Some bits and pieces for your Sunday browsing pleasure:
Wise Bread summarizes some of the options for opting out of the money economy:
If you know you can get by with little or no money, then you have the flexibility to follow your own path, to take risks, to refuse to knuckle under to people who don’t have your interests at heart. That’s why it has always fascinated me.
Taxpatriate renunciate satyagrahi Jeff Knaebel shares his liberatory program:
The Nation-State is the sword over our collective heads. This system of organizing a society of six billion human beings doesn’t work. Its institutionalized structural violence is destroying humanity and the earth. States have murdered more than 230 million human beings in . A system that places the power of planetary incineration into the hands of a few psychopathically aggressive tyrants is clearly insane.
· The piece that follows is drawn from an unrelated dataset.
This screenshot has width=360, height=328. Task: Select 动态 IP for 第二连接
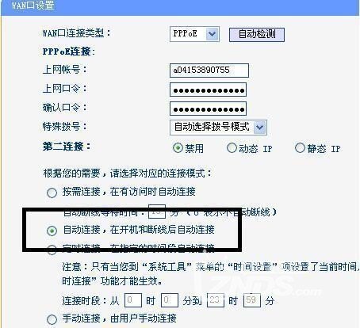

It is impossible to reform a system whose very foundation is organized criminal violence, lies and deceit. It must be abandoned, as a sinking ship. Don’t fight it. Just quit supporting it, quit cooperating with it, quit paying taxes to it. Simply leave it. Build your own ark, or look for like-minded others to join, forming islands of light in a sea of darkness.
Remember Joe Darby? He’s the soldier who, when he saw the Abu Ghraib abuse photographs, decided to blow the whistle. How’d America treat him afterwards? Well, he was promised anonymity, but Defense Secretary Donald Rumsfield outed him on television. Then it hit the fan:
His wife had no idea that Mr Darby had handed in those photos, but when he was named, she had to flee to her sister’s house which was then vandalised with graffiti. Many in his home town called him a traitor.
“I knew that some people wouldn’t agree with what I did,” he says.
“You have some people who don’t view it as right and wrong. They view it as: I put American soldiers in prison over Iraqis.”
That animosity in his home town has meant that he still cannot return there.